What is being asked:
Every line that contains the word "printer" should be copied from the records below.

====

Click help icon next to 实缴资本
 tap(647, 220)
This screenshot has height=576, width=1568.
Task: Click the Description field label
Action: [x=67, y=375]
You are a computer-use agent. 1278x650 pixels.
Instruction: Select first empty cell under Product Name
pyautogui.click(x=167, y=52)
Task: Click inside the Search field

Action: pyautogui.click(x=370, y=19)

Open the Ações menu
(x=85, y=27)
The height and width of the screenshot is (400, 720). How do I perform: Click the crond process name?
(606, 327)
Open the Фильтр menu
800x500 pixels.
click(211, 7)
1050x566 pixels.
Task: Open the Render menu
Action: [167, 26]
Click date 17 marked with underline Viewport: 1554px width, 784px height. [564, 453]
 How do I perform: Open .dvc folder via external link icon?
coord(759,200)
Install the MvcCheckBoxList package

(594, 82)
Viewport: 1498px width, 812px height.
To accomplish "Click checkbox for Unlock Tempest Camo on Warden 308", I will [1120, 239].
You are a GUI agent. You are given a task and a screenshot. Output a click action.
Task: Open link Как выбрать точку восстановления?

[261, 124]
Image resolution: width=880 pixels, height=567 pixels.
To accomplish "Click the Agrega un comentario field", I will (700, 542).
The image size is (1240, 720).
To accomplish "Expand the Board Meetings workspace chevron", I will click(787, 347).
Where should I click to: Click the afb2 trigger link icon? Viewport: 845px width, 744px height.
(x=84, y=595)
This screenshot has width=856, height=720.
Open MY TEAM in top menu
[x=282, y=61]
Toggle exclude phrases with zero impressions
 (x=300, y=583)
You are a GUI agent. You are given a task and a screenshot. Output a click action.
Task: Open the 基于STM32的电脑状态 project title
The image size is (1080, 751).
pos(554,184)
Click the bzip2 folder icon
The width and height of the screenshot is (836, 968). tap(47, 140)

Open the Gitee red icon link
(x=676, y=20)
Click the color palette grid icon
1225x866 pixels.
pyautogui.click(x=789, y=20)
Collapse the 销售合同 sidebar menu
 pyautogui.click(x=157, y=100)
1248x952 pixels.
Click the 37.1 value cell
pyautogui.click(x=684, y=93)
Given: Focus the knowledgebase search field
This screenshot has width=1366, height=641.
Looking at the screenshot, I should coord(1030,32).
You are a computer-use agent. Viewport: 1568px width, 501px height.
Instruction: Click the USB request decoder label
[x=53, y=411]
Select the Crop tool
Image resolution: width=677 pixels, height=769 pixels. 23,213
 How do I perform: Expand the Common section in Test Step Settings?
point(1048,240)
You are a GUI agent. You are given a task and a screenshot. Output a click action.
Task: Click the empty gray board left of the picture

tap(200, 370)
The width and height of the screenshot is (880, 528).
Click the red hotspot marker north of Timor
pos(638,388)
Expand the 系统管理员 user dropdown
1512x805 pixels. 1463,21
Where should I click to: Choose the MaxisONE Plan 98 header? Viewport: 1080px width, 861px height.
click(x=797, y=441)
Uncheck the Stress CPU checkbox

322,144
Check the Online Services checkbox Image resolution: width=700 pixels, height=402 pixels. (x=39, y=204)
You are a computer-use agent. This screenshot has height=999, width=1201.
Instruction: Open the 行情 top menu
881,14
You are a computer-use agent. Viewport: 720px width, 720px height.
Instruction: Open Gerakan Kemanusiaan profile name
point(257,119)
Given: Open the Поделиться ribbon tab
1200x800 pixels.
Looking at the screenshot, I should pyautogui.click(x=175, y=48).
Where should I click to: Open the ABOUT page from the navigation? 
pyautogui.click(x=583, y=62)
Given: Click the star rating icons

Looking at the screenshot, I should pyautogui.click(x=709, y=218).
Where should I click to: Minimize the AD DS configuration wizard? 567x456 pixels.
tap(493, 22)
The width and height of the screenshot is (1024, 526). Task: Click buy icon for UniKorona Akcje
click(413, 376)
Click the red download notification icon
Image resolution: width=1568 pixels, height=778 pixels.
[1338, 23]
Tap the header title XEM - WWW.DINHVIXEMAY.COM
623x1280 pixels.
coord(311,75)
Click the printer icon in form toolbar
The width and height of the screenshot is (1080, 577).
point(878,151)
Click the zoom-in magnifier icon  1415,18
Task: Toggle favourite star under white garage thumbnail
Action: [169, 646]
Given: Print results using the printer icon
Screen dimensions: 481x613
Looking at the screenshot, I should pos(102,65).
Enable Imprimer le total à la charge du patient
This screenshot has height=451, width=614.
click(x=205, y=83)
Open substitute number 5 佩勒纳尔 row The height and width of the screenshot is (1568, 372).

====

Response:
Click the printer icon in form toolbar
Given: Print results using the printer icon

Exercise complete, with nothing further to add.